Even a biomarker that enriches the trial to include 70% responders will reduce the trial size by 2x; identifying a perfect diagnostic biomarker can help ensure that only responders will be enrolled in the trial. You can imagine the time and cost savings of reducing a clinical trial’s size by as much as ten-fold – which directly translates to patient benefit as they gain faster access to effective therapies at lower cost.

Enriching Biomarker Discovery to Transform Trial Efficiency

It will be vital to continue expanding our knowledge of underlying mechanisms of disease to achieve the full benefits of clinical trial enrichment. More biomarkers are needed to help stratify heterogenous patient populations and elucidate the varied molecular and pathway alterations that manifest specific diseases. While the advent of next-gen sequencing technologies has rapidly increased the discovery and use of genomic biomarkers, genetics only account for a minority fraction of the many factors that give rise to chronic diseases. The capture of small molecule biomarkers, which provide readouts of human exposures coming from genetics, diet, the environment, toxicants, other drugs, and even internal organs and the microbiome, will help to fill gaps in understanding of disease pathways that produce pathology, and better enable personalization of medicine.

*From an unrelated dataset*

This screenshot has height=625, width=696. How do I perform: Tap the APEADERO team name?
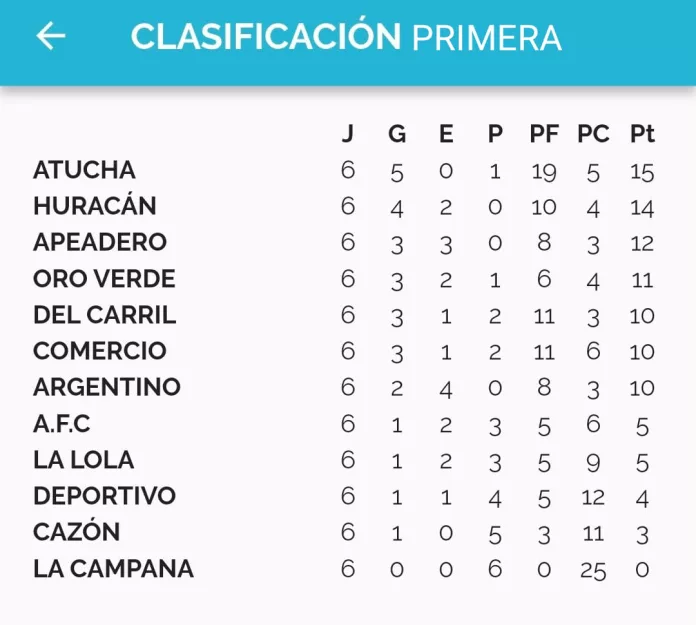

The sheer volume of circulating factors that can be measured, but are yet to be profiled, represents a profound opportunity to identify new specific, sensitive biomarkers to enrich trials and align the right patients with the right therapies. This is the mission of Sapient: to probe deeper into the non-genetic landscape of disease and explore unmapped molecules at a speed and scale that creates rapid impact. Using high-throughput, untargeted analytical methods that are up to 1,000 times faster than traditional approaches, we have enriched the ability to identify and validate key biomarkers that will enable sponsors to confidently employ clinical trial enrichment strategies, across more studies, more quickly.